The UFT president, Randi Weingarten, speaking yesterday morning at a breakfast meeting of the business group Association for a Better New York, presented a plan that borrows some aspects from the Department of Education's new system implemented
this year that assigns letter grades to schools. The UFT plan retains the letter grade system and the inclusion of test scores as a measure of a school's progress, but it departs from the current system in its emphasis on the efforts of the school to educate its students and not only how the students performed as a result of those efforts. The accountability system proposed by the union would include additional measures for curriculum, safety, and "teamwork," referring to a school's ability to foster effective relationships between teachers, parents, and school administrators, in addition to test scores. It would also grade schools on the extent of the Department of Education's support for each individual school.

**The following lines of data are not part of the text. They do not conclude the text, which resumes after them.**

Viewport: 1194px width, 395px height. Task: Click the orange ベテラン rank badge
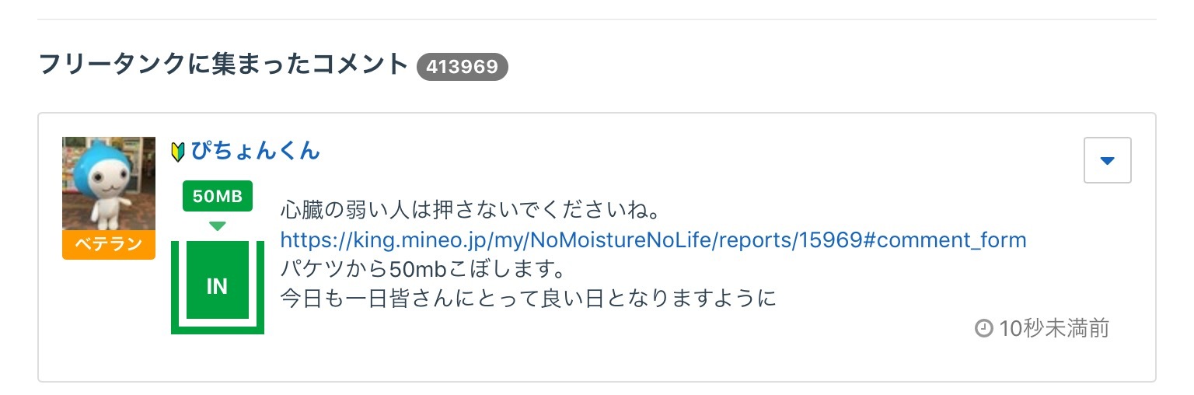109,244
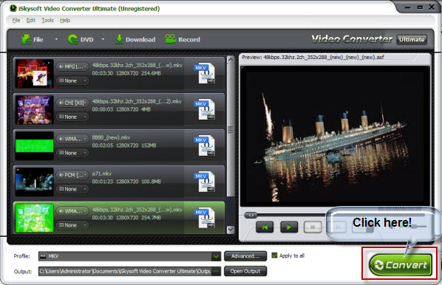Open the Download tool in toolbar
The height and width of the screenshot is (285, 442).
(x=135, y=39)
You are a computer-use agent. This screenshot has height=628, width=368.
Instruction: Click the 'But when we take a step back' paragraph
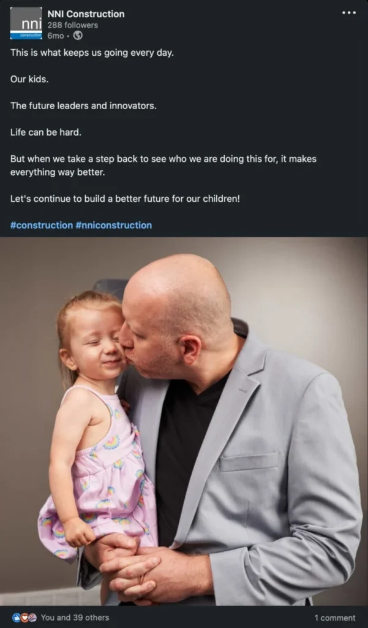pyautogui.click(x=163, y=166)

Some school principals and others have criticized the current grading system, saying schools with reputations for high performance were tarnished with bad grades this year that didn't reflect the reality at the schools.
"Some of the grades didn't gibe with what people thought of schools," Ms. Weingarten said after her speech. "We want one comprehensive accountability system that teachers understand, resonates with parents, and that the whole city will say okay, this helps give us a road map to help fix our schools."
The chief accountability officer for the Department of Education, James Liebman, who developed the school report card system, attended the speech. He said afterwards that the Department of Education was happy to listen to Ms. Weingarten's ideas, noting that the department had already anticipated some of her suggestions and would be making changes to the report cards.
He added: "We think we've got a great system right now for measuring how well schools improve the outcomes of the students. That's our focus. It's a single-minded focus."
Council Member David Yassky, who attended the speech, said he plans to introduce a bill as early as next week that would seek to transform Ms. Weingarten's suggestions into law.
"I think this got it just right," he said of the union plan.